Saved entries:
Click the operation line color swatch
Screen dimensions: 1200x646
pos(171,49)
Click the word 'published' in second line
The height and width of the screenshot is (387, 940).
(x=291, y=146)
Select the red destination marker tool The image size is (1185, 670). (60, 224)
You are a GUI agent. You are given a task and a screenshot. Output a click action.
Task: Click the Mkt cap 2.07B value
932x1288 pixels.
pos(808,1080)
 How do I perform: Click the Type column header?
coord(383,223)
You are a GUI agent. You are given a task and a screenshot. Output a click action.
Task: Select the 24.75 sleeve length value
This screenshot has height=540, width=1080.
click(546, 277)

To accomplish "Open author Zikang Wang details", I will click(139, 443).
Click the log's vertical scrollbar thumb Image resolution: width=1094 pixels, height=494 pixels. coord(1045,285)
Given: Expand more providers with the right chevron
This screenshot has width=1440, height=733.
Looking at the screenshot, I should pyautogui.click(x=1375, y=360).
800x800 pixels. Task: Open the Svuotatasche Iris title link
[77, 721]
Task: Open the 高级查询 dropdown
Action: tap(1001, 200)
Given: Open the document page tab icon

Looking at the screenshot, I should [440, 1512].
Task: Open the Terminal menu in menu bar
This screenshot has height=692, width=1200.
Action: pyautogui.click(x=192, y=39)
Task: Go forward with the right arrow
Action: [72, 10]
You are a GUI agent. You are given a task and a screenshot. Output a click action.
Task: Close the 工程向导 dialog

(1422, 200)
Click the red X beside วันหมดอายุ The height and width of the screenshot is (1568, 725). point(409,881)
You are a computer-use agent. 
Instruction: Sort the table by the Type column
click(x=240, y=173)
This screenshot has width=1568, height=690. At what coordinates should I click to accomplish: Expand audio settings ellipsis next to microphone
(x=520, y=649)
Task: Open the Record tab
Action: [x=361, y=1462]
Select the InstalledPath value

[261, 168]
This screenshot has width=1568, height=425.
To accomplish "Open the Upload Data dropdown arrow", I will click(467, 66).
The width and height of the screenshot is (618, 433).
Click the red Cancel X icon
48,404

WORK INSTRUCTIONS :: Would you return the full set of entries, unchanged in every detail?

RESPONSE ::
Click the operation line color swatch
Screen dimensions: 1200x646
pos(171,49)
Click the word 'published' in second line
The height and width of the screenshot is (387, 940).
(x=291, y=146)
Select the red destination marker tool The image size is (1185, 670). (60, 224)
You are a GUI agent. You are given a task and a screenshot. Output a click action.
Task: Click the Mkt cap 2.07B value
932x1288 pixels.
pos(808,1080)
 How do I perform: Click the Type column header?
coord(383,223)
You are a GUI agent. You are given a task and a screenshot. Output a click action.
Task: Select the 24.75 sleeve length value
This screenshot has height=540, width=1080.
click(546, 277)

To accomplish "Open author Zikang Wang details", I will click(139, 443).
Click the log's vertical scrollbar thumb Image resolution: width=1094 pixels, height=494 pixels. coord(1045,285)
Given: Expand more providers with the right chevron
This screenshot has width=1440, height=733.
Looking at the screenshot, I should pyautogui.click(x=1375, y=360).
800x800 pixels. Task: Open the Svuotatasche Iris title link
[77, 721]
Task: Open the 高级查询 dropdown
Action: tap(1001, 200)
Given: Open the document page tab icon

Looking at the screenshot, I should [440, 1512].
Task: Open the Terminal menu in menu bar
This screenshot has height=692, width=1200.
Action: pyautogui.click(x=192, y=39)
Task: Go forward with the right arrow
Action: [72, 10]
You are a GUI agent. You are given a task and a screenshot. Output a click action.
Task: Close the 工程向导 dialog

(1422, 200)
Click the red X beside วันหมดอายุ The height and width of the screenshot is (1568, 725). point(409,881)
You are a computer-use agent. 
Instruction: Sort the table by the Type column
click(x=240, y=173)
This screenshot has width=1568, height=690. At what coordinates should I click to accomplish: Expand audio settings ellipsis next to microphone
(x=520, y=649)
Task: Open the Record tab
Action: [x=361, y=1462]
Select the InstalledPath value

[261, 168]
This screenshot has width=1568, height=425.
To accomplish "Open the Upload Data dropdown arrow", I will click(467, 66).
The width and height of the screenshot is (618, 433).
Click the red Cancel X icon
48,404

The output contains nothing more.